A thought transfixed me: for the first time in my life I saw the truth as it is set into song by so many poets, proclaimed as the final wisdom by so many thinkers. The truth—that love is the ultimate and the highest goal to which man can aspire. Then I grasped the meaning of the greatest secret that human poetry and human thought and belief have to impart: The salvation of man is through love and in love. I understood how a man who has nothing left in this world still may know bliss, be it only for a brief moment, in the contemplation of his beloved. In a position of utter desolation, when man cannot express himself in positive action, when his only achievement may consist in enduring his sufferings in the right way —an honorable way—in such a position man can, through loving contemplation of the image he carries of his beloved, achieve fulfillment. For the first time in my life I was able to understand the meaning of the words, “The angels are lost in perpetual contemplation of an infinite glory.”
Viktor Frankl, Man’s Search for Meaning, pages 37-38

And thus Frankl summarizes the most that I can say about ERP for scrupulosity: it doesn’t really matter what happens to you and me. God will go on forever and ever. Whatever happens to me is okay.

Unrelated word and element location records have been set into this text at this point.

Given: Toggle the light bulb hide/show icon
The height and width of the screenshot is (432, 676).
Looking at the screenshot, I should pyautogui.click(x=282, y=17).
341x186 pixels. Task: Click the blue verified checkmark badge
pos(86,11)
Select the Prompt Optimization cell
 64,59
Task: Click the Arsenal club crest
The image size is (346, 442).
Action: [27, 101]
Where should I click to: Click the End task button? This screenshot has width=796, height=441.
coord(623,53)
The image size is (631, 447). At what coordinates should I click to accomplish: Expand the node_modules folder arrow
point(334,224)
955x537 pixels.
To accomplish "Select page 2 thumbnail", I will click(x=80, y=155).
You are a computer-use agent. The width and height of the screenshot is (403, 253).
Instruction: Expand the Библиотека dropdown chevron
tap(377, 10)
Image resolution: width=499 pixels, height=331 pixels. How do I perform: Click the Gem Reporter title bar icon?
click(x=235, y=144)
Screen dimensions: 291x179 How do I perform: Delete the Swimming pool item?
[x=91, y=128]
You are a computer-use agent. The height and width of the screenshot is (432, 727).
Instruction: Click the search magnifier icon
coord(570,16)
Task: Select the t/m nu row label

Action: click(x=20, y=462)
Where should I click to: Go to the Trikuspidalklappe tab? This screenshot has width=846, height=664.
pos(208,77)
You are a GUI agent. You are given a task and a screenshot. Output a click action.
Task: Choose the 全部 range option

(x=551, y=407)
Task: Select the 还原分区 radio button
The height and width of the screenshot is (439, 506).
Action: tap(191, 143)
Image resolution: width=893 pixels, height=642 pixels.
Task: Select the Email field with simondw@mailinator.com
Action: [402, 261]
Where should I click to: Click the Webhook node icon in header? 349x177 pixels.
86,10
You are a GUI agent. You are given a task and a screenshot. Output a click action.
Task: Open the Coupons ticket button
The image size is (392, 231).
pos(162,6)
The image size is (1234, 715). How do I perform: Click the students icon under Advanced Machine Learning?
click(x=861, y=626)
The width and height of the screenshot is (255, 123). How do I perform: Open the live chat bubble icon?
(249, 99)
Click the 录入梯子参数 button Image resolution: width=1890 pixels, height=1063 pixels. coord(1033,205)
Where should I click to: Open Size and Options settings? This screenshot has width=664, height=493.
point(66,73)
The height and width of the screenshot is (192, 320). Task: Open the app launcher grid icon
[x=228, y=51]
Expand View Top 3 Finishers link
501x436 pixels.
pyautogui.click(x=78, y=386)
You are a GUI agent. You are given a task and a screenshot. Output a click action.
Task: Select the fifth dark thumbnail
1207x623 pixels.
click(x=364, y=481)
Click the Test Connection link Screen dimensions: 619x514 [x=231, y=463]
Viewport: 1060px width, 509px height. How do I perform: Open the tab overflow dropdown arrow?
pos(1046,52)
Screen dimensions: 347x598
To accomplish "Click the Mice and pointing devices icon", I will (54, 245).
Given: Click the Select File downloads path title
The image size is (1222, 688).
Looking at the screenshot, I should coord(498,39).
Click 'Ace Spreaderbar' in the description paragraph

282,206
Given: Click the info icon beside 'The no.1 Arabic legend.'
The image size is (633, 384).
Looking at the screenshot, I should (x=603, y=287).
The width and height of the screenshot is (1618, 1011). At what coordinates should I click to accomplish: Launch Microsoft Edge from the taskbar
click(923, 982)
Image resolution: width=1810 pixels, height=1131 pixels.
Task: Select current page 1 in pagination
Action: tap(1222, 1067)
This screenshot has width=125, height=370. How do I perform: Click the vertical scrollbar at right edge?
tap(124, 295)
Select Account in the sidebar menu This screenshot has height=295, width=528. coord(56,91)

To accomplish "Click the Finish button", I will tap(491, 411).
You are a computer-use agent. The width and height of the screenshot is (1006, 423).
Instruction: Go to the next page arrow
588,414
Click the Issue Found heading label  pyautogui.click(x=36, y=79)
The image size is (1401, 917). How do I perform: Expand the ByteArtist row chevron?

Whether I live or die, whether I go to heaven or to hell, God is upon His throne–the greatest Treasure of my soul, my most Beloved.
I do not need to be in a golden city to find bliss in contemplating my Lord.
Conclusion
I’m guessing the topic of ERP for scrupulosity will generate many questions. Please feel free to dialogue in the comments below. If you’ve had a successful time with ERP, we would especially like to hear your success stories. Others who are just beginning the journey will benefit from your encouragement. Or, if you feel confused about this idea of making peace with your fears, write a comment and let’s talk it out.
Ultimately, the bottom line is that we can’t hide from our fears and try to assuage them all day long. That’s what’s keeping us stuck in a rut. But at the same time, I think there’s more to ERP than just facing it and waiting for the bad feelings to go away. In the best cases, it’ll work, but it’ll take a long time for ERP to have it’s positive effect. In the worst cases, you’ll have an emotional shutdown or depersonalize to escape the anxiety.
If we want to jump off the cliff, we need to be able to accept the possibility that bad things will happen to us in life, and that we’ll still be okay. If we can twist our brains around a way to be okay with anything, ERP will win the day.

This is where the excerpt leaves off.